After careful examination of the seals, the sketch, and the inscription on the door, you try:
the combination | |||| ||| ||||| || (1 4 3 5 2)...!
Looking at the seals,
you notice that on each row, the first three symbols and the last three appear oddly similar, save for some specific difference. You suspect that the center symbols might indicate some kind of operation performed on the first three symbols that results in the last three.
Examination of the sketch confirms your suspicions. The symbols above the door are a list of operations that will reveal the key!
Returning to the seals, you determine the following:
The line and the dot appended to some symbols are cursors, indicating where and how certain operations are meant to be performed.
You interpret the operators as follows:
1. = : Adds two lines to the number above the dot. (Noting that the final code requires two of these operations and that the sketch shows three of these operations, you suspect that this operation fails at some point. Perhaps if the number is already too large?)
2. < and > : Rotates the entire sequence in the given direction, moving the cursor, by the number of positions indicated by the following symbol (either a set of lines or a ^).
3. v : Places/moves a cursor to the position indicated by the following symbol (either a set of lines or ^).
4. ^ : Reads the number above the cursor. This is used to the right of one of the previous operators.
You also note that all operators (except =) default to using the line cursor but will use the dot cursor if a dot is added to the operator.
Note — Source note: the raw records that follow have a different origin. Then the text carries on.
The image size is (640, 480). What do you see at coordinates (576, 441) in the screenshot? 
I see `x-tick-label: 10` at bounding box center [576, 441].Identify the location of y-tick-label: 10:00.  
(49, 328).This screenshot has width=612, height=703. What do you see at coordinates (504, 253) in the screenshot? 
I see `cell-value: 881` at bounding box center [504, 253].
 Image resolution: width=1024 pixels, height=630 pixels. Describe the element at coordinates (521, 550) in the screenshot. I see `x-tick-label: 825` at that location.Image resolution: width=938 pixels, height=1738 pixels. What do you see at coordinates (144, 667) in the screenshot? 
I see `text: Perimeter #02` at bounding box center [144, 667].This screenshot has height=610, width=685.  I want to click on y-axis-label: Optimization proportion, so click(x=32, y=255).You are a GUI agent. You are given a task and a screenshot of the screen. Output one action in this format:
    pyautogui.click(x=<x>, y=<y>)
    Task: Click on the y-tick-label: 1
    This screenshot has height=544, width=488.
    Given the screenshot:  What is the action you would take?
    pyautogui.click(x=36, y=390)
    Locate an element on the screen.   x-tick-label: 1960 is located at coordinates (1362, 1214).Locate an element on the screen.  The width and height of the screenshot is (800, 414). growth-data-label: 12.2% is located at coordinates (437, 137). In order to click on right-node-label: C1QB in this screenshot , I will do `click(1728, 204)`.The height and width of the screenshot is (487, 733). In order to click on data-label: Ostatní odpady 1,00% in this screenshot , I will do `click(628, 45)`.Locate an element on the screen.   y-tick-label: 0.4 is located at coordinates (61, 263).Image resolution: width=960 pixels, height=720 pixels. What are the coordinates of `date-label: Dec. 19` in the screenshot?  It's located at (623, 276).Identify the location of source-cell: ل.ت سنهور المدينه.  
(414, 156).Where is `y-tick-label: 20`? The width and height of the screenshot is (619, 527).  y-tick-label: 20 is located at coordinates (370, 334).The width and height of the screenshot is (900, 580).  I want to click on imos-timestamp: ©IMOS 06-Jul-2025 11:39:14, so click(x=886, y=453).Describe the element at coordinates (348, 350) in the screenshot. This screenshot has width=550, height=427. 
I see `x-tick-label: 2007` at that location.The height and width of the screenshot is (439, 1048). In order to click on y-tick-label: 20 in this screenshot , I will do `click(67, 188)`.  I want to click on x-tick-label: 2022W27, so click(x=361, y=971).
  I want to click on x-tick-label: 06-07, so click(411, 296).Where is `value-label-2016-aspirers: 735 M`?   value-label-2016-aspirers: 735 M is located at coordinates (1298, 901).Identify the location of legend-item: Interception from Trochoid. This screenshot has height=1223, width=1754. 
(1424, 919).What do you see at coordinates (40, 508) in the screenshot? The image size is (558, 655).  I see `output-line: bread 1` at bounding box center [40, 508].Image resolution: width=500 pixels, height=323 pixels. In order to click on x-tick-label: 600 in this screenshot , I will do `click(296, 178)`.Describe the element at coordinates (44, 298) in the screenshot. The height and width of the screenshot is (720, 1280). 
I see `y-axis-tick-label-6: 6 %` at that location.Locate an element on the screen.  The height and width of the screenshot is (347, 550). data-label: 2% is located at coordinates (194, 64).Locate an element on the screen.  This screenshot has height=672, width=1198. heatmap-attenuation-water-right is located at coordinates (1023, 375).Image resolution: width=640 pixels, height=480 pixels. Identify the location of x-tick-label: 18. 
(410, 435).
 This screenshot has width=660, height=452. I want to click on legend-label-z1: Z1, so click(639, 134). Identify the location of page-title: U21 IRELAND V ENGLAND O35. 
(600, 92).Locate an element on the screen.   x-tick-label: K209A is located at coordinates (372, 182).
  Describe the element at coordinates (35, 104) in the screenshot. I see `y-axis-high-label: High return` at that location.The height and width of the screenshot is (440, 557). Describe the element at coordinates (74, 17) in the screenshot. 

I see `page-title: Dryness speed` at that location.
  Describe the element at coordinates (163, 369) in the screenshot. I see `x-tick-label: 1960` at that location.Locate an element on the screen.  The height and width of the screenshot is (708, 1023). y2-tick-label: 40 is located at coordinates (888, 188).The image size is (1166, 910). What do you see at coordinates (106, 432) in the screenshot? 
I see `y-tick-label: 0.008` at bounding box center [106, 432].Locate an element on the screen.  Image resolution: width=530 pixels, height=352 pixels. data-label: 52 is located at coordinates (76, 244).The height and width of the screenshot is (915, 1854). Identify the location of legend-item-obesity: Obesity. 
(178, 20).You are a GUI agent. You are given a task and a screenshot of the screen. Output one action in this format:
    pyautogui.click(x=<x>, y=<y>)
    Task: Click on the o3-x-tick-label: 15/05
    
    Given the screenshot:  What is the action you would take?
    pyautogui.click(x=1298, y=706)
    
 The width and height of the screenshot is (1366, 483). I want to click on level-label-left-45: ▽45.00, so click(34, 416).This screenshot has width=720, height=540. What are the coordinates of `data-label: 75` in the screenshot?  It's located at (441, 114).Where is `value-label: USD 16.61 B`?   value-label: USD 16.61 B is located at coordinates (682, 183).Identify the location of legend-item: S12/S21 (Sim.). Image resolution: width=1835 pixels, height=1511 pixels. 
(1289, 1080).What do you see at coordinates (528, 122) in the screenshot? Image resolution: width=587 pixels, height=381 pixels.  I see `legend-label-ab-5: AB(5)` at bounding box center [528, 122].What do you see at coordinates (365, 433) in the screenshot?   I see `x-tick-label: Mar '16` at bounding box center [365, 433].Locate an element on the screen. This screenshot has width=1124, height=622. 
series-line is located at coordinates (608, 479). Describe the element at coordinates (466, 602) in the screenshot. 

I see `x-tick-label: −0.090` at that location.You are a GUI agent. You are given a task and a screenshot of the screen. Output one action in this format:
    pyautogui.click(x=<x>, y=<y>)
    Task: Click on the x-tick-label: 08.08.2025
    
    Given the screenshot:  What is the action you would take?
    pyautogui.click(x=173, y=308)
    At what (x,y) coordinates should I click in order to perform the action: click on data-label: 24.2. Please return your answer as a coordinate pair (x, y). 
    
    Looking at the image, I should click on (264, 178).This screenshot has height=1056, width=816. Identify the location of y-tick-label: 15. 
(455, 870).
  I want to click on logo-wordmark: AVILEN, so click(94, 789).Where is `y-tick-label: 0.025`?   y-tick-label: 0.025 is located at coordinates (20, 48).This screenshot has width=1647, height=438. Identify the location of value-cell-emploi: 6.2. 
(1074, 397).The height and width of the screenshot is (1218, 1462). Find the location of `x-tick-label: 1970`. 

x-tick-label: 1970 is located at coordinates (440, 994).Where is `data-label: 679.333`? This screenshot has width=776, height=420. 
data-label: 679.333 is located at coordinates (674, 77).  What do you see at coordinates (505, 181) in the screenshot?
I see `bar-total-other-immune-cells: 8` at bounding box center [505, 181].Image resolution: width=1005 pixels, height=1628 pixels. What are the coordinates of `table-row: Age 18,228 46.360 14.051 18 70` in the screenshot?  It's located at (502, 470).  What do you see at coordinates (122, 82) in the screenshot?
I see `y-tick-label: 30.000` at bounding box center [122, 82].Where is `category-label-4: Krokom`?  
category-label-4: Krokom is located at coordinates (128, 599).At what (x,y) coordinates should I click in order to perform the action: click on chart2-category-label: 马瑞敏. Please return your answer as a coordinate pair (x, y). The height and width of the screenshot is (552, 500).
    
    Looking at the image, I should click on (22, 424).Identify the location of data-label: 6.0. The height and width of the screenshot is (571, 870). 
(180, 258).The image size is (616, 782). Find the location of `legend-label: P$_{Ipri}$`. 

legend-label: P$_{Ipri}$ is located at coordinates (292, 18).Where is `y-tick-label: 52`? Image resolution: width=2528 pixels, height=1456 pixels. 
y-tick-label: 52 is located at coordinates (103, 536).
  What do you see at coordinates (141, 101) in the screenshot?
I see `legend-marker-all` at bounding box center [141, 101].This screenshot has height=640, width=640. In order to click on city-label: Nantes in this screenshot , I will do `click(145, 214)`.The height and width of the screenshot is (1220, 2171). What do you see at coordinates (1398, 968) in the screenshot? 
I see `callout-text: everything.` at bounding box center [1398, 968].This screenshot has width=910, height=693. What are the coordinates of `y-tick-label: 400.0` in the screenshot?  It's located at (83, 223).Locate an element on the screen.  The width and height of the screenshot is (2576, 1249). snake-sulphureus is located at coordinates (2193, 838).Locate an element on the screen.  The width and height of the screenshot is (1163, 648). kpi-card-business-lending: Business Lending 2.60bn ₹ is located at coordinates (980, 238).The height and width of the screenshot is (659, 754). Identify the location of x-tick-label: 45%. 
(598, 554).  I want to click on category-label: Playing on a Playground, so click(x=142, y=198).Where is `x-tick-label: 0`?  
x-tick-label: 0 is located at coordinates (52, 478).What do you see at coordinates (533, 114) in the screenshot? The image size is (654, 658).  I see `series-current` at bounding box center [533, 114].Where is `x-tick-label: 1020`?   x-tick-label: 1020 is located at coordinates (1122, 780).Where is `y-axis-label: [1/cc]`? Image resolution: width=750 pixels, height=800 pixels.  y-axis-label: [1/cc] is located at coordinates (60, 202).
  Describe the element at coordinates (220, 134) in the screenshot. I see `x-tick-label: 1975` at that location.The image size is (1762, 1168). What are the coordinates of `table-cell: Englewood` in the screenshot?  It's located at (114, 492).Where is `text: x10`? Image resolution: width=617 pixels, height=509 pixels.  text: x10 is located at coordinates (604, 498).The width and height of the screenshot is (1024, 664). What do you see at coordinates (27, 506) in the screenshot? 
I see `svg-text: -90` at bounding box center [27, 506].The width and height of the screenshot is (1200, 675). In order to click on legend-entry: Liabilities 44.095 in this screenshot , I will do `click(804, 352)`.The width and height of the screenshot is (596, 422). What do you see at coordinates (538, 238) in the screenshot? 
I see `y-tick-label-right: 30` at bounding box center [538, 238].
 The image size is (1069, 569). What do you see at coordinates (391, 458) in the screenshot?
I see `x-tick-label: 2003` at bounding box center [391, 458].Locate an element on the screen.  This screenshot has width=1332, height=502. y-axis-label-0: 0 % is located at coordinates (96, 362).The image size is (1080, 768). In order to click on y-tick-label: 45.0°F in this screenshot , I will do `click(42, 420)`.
Therefore the seals list the following operations (using [] to indicate the line cursor and () to indicate the dot cursor):
First seal:
Add two lines to # at dot; [2] (1) 0 => [2] (3) 0
Place dot cursor at position 2; [0] 0 0 => [0] (0) 0
Second seal:
Rotate line cursor right by 2 positions; [a] 0 0 => 0 0 [a]
Rotate line cursor left by 1 position; 0 0 [a] => 0 [a] 0
Place line cursor at position 1; 0 0 0 => [0] 0 0
Rotate line cursor right by [line = 1] positions; [1] 0 0 => 0 [1] 0
Place line cursor at position [line = 2]; [2] 0 0 => 2 [0] 0
Therefore, you determine the combination as follows:
Starting with the symbols on the door:
3 2 1 2 3
1. Place line cursor at position 1.
[3] 2 1 2 3
2. Place dot cursor at position [line = 3].
[3] 2 (1) 2 3
3. Rotate line cursor right by (dot = 1) positions. (Note: dot cursor remains at the same position)
3 [3] (2) 1 2
4. Place line cursor at position [line = 3].
3 3 [(2)] 1 2
5. Place dot cursor at position [line = 2].
3 (3) [2] 1 2
6. Add 2 to the number at the dot cursor.
3 (5) [2] 1 2
7. Rotate dot cursor right by (dot = 5) positions. (Does nothing)
3 (5) [2] 1 2
8. Place line cursor at position (dot = 5).
3 (5) 2 1 [2]
9. Add 2 to the number at the dot cursor. (Fails because it would exceed 5)
3 (5) 2 1 [2]
10. Place line cursor at position [line = 2].
3 [(5)] 2 1 2
11. Place dot cursor at position (dot = 5).
3 [5] 2 1 (2)
12. Add 2 to number at dot cursor.
3 [5] 2 1 (4)
13. Rotate dot cursor left by [line = 5] positions. (Again, does nothing)
3 [5] 2 1 (4)
14. Place line cursor at position [line = 5].
3 5 2 1 [(4)]
15. Rotate line cursor right by 2 positions.
1 [4] 3 5 (2)
Therefore the combination must be 1 4 3 5 2!